▶ _Short problem_: Give the lines of the records from the line with "Viewport: 1280px width, 923px height." up to and including the line with "pyautogui.click(x=665, y=562)" as a JSON list of strings, one string per line, leaving out blank lines.

Data on locating visible targets:
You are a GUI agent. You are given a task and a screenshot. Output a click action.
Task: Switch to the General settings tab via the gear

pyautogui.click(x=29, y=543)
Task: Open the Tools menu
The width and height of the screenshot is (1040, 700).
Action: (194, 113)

* * *

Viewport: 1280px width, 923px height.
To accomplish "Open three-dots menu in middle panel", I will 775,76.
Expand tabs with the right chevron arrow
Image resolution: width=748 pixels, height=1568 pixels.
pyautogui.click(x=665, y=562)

▶ _Task response_:
[
  "Viewport: 1280px width, 923px height.",
  "To accomplish \"Open three-dots menu in middle panel\", I will 775,76.",
  "Expand tabs with the right chevron arrow",
  "Image resolution: width=748 pixels, height=1568 pixels.",
  "pyautogui.click(x=665, y=562)"
]